* **Consigna 1**: Vuelve a escribir el fragmento del texto sobre el tránsito en Montevideo que empieza con "Montevideo cuenta con" y sigue hasta "por ahí anda.", cambiando "callejuelas" por "pasajes".
* **Consigna 2**: Traduce al inglés esta oración del texto sobre el tránsito en Montevideo: "Montevideo cuenta con avenidas, bulevares, calles, callejuelas y hasta algún camino de tierra, sobre todo en la periferia."
* **Consigna 3**: Resume en una lista breve el párrafo del texto sobre el tránsito en Montevideo que empieza con "A primera pensada", conservando sus datos principales.

En los episodios IV y X de esta mismísima Guía, me referí a dos medios de transporte público de la capital de la República: el ómnibus y el taxi. En ocasión del capítulo referido al automóvil equipado con taxímetro, el Santi tiró como sugerencia, dedicar algún capítulo a los vehículos particulares y a los carritos de los hurgadores. Si bien en esos momentos yo me encontraba tapada de trabajo, inmediatamente hice caso a su sugerencia y me largué a escribir esto que ahora estás leyendo, estimado guiado.
A primera pensada a una se le ocurre que el tránsito en Montevideo es caótico. Pero decir que el tránsito en esta ciudad es caótico es faltar a la verdad. El tránsito es caótico en Calcuta, en donde hay millones y millones de personas, y miles y miles de vacas que andan por las calles como si tal cosa. En Montevideo el tránsito es muy caótico, no debido al número de habitantes (que haciendo fuerza llega al millón y medio escaso), sino porque se sabe que el lema de nosotros los montevideanos -que en mi modesta opinión, debería figurar en el escudo de la ciudad- es "por qué hacer algo bien, si podemos hacerlo mal, e incluso, peor".
Montevideo cuenta con avenidas, bulevares, calles, callejuelas y hasta algún camino de tierra, sobre todo en la periferia. No siempre la señalización es clara, y hay calles que se chocan abruptamente contra un paredón, para renacer, tal vez, más adelante; hay calles flechadas que cambian de dirección, calles que hacen curvas inesperadas, calles que cambian de nombre, nombres que cambian de calle... El concepto de “paralelas” no forma parte del acervo cultural de nuestros urbanistas. Pero el asunto realmente complicado no es el de las calles, sino el de la gente que las transita, ya sea en calidad de peatón, ciclista o conductor de carro, moto, auto, camioneta, taxi, ómnibus o camión. Sólo falta el viejito aquel de la película de David Lynch
1 que viajaba en una cortadora de césped, o capaz que yo no lo he visto, pero por ahí anda.

* **Segmento de datos**:
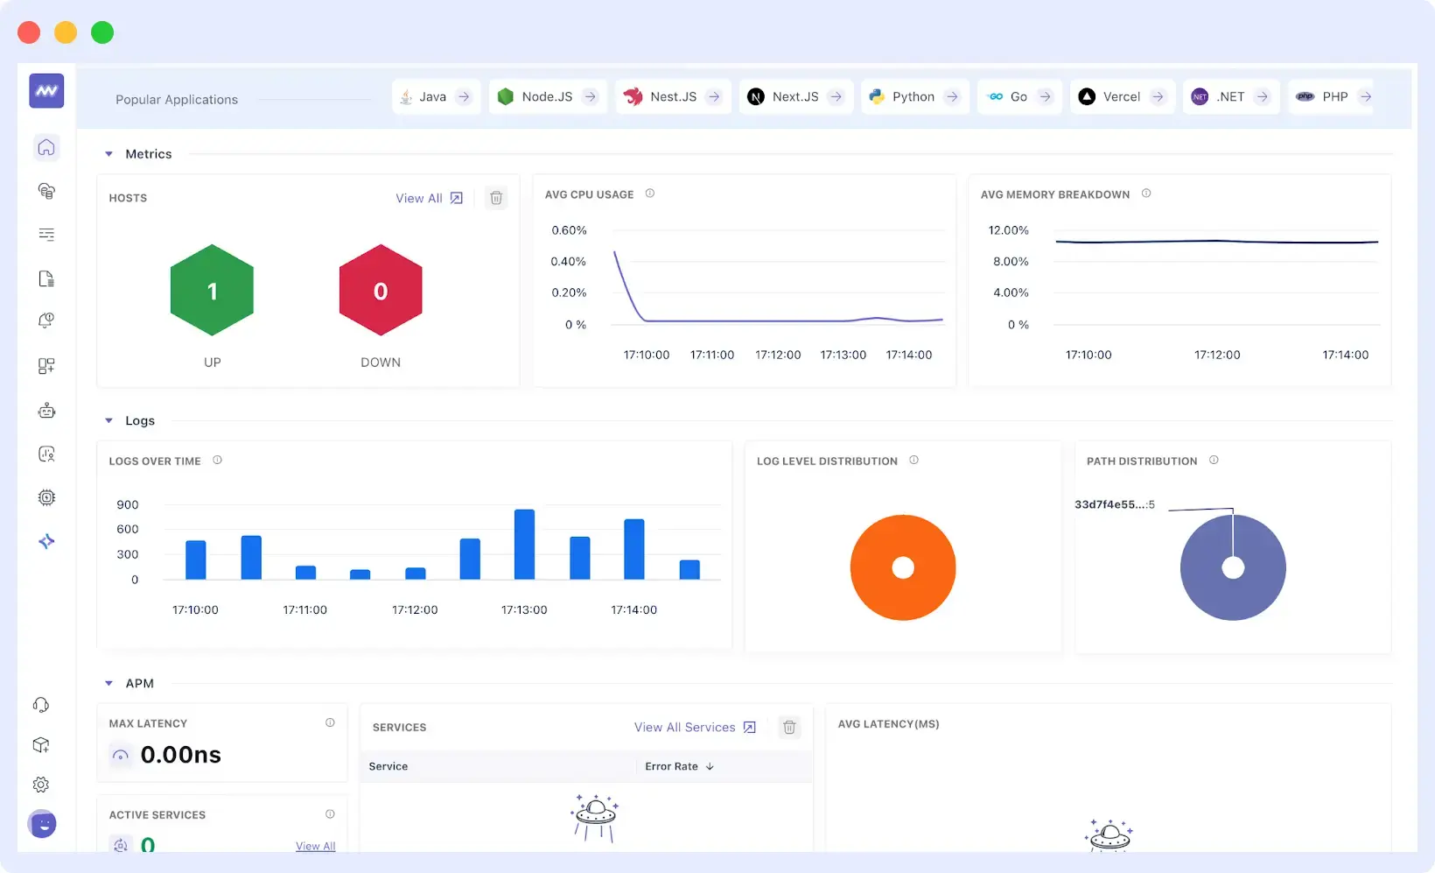The width and height of the screenshot is (1435, 873).
Task: Click the sparkle AI icon in sidebar
Action: [46, 541]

* **Respuesta correcta 1**:
Montevideo cuenta con avenidas, bulevares, calles, pasajes y hasta algún camino de tierra, sobre todo en la periferia. No siempre la señalización es clara, y hay calles que se chocan abruptamente contra un paredón, para renacer, tal vez, más adelante; hay calles flechadas que cambian de dirección, calles que hacen curvas inesperadas, calles que cambian de nombre, nombres que cambian de calle... El concepto de “paralelas” no forma parte del acervo cultural de nuestros urbanistas. Pero el asunto realmente complicado no es el de las calles, sino el de la gente que las transita, ya sea en calidad de peatón, ciclista o conductor de carro, moto, auto, camioneta, taxi, ómnibus o camión. Sólo falta el viejito aquel de la película de David Lynch
1 que viajaba en una cortadora de césped, o capaz que yo no lo he visto, pero por ahí anda.

* **Respuesta correcta 2**: Montevideo has avenues, boulevards, streets, alleys, and even the occasional dirt road, especially on the outskirts.

* **Respuesta correcta 3**:
- Decir que el tránsito en Montevideo es caótico es faltar a la verdad.
- El tránsito es caótico en Calcuta, con millones de personas y miles de vacas por las calles.
- En Montevideo es muy caótico, no por el número de habitantes (apenas un millón y medio), sino por el lema de los montevideanos: "por qué hacer algo bien, si podemos hacerlo mal, e incluso, peor".
- En opinión de quien escribe, ese lema debería figurar en el escudo de la ciudad.